Fugindo da manada
Desconfio de protestos coletivos, greves (embora já tenha sido
grevista), passeatas, panelaços, boicotes. Onde há uma manada que vai por um
caminho, sigo a direção contrária. Ou então a observo passar de longe,
geralmente em cima de um muro.
O Brasil viveu mais uma onda, mais precisamente um tsunami
de manifestações. E aqui a metáfora faz sentido, pois ora tinha apoio da
ideologia da esquerda, ora da direita, o que causou um estranhamento: por mais
incrível que possa parecer, a direita passou a ser grevista e a esquerda
criticou a greve. Minha mente, sempre confusa com o oceano de incoerências de
nossa política, tenta encontrar um lugar alto para escapar do maremoto e ver os
estragos.
Após conseguir afastar do poder uma presidente e um partido
que levaram o país ao desastre, uma massa conduzida por “forças ocultas”
resolve parar o Brasil. E conseguiu, uma vez que se utilizou daqueles que
transportam o que precisamos no cotidiano, interrompendo o fluxo de nossa
riqueza.
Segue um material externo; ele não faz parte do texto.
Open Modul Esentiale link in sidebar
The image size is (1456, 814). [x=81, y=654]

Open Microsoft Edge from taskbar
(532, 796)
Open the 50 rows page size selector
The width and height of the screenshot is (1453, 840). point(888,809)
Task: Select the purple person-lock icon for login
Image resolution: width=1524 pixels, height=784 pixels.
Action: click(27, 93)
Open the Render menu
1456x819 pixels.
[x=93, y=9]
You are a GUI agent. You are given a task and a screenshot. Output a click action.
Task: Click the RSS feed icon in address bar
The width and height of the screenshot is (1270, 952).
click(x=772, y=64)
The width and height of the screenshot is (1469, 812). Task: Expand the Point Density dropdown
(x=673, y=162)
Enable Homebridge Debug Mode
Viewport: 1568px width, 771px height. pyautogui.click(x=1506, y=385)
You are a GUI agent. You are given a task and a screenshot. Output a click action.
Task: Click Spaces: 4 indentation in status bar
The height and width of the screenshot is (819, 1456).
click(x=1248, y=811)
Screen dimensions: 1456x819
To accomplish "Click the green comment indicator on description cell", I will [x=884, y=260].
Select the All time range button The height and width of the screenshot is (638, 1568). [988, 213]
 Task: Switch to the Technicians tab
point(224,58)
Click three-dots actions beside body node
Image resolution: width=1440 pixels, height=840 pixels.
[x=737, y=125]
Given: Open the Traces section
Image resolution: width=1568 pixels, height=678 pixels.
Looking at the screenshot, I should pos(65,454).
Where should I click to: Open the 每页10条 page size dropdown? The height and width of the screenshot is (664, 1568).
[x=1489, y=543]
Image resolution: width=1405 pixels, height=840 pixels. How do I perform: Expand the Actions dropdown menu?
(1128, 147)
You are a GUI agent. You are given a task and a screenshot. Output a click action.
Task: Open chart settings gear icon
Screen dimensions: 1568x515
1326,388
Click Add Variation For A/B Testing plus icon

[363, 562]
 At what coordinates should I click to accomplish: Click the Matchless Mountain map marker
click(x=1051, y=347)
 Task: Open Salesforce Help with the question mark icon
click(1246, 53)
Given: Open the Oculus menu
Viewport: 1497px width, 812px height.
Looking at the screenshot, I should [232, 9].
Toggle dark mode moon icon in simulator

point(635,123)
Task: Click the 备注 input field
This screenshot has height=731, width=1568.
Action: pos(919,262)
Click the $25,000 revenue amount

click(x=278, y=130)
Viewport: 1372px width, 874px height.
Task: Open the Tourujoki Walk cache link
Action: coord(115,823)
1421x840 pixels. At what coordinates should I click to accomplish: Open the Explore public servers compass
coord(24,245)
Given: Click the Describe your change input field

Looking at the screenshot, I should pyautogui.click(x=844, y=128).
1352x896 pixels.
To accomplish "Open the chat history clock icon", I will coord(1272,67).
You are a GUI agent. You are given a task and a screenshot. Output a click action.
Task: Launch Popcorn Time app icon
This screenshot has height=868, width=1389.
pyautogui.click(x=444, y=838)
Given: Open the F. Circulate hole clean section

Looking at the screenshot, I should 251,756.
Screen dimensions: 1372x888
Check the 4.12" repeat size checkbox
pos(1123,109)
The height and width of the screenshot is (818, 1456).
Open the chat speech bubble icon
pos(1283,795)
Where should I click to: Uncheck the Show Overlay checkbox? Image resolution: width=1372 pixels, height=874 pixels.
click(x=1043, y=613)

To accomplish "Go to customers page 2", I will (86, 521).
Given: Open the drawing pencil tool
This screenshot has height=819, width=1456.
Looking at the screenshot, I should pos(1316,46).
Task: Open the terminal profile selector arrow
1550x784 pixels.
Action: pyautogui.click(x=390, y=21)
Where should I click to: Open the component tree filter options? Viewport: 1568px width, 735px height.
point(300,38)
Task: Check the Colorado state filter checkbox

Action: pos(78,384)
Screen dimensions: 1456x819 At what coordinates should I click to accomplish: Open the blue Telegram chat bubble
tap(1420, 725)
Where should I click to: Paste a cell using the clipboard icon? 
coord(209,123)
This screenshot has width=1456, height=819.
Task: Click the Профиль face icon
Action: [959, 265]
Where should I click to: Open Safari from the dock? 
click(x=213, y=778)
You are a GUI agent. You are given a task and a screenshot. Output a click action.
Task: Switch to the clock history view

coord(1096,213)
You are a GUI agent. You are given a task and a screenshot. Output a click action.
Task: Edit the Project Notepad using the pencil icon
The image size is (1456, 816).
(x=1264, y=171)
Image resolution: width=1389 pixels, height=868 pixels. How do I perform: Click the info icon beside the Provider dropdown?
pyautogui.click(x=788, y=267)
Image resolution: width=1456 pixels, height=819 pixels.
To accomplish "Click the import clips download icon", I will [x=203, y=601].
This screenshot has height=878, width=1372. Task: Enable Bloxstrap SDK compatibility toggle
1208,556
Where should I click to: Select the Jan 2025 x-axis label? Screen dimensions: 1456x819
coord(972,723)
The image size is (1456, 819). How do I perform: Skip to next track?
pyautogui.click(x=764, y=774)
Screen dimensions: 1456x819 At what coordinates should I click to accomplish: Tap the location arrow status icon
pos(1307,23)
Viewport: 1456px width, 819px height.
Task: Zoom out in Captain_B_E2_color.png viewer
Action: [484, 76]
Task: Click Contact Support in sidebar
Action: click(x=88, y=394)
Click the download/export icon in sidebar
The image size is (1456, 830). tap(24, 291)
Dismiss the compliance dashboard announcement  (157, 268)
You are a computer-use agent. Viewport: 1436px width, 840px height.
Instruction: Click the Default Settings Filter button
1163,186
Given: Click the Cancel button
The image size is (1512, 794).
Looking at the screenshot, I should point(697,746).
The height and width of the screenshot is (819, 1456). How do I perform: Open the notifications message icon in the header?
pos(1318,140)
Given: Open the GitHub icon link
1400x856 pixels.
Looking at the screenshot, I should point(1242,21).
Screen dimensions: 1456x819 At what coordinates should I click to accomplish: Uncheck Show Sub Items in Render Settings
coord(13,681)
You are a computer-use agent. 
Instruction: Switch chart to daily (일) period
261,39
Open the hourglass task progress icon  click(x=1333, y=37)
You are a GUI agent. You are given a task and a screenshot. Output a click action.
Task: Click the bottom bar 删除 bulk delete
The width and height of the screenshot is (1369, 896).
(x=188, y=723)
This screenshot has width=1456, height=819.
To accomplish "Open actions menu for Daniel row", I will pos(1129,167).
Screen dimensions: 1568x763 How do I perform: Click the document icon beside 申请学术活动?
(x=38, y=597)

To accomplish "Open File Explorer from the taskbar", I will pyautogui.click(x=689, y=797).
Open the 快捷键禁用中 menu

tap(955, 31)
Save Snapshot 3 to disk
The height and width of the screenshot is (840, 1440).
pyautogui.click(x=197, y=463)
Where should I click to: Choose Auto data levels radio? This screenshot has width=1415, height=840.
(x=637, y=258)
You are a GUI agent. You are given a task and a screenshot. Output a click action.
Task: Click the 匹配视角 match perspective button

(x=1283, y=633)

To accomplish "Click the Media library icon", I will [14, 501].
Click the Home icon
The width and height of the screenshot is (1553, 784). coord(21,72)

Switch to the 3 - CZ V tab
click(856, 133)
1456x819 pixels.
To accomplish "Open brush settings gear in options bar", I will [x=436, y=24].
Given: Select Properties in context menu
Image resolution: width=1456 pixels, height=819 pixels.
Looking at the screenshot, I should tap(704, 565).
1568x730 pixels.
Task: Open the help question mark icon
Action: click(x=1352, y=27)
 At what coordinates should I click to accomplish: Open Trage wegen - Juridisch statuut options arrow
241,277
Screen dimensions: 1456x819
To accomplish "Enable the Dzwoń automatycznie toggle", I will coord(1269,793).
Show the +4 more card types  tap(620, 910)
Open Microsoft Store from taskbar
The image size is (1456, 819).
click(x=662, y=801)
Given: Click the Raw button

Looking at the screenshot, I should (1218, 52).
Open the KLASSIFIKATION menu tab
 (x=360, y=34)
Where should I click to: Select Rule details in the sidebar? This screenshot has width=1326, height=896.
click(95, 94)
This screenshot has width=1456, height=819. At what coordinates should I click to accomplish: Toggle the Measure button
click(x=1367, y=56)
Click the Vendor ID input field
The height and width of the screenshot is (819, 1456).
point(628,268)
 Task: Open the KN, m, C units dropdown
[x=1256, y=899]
Para usar de outra metáfora, estancou nosso sangue.
A questão é que, conforme o sangue deixa de circular, começa
a faltar oxigênio para o cérebro, que passa a funcionar com dificuldade. Chega
um momento em que, mesmo com o sangue voltando a circular, os danos tornam-se
irreversíveis. E é o que vai acontecer depois da greve dos caminhoneiros. A
riqueza deixou de circular, produtos parados, estragando, prejuízos
incalculáveis que mexerão depois justamente nos bolsos da massa que apoiou toda
essa bagunça.
Uma greve de sucesso tem um fator importante que é o “time”,
saber o momento de parar, mesmo que todas as reivindicações não sejam
conquistadas. A greve dos caminhoneiros passou do “time” e, o que é pior, os
“paneleiros”, ao apoiá-la, desejam que continue para que outras demandas sejam
atendidas.
A massa, porém, não pensa. Ela é conduzida cegamente por um
pastor. Os rebanhos podem ser pastoreados por um engravatado no escritório ou
por um corrupto na cela da cadeia. Estes não sofrerão as consequências. A massa
é masoquista, pelo que parece. Gosta de sofrer, gosta de apanhar e sente prazer
com isso. E quando se revolta, apenas substitui o algoz por outro parecido.
Para Elias Canetti, no ensaio Massa e poder, além do mar, um dos
símbolos da massa é o bosque. O homem é como uma árvore entre outras árvores.
Há porém, trilhas a seguir entre elas, o que me faz lembrar de um poema de
Robert Frost: “Pois duas trilhas em um bosque divergiram, e eu,/ Eu tomei
aquela que menos percorreram,/ E isso fez toda a diferença”. Procurar outras
rotas, fugir dos bloqueios. É dura a vida de quem quer fugir da manada.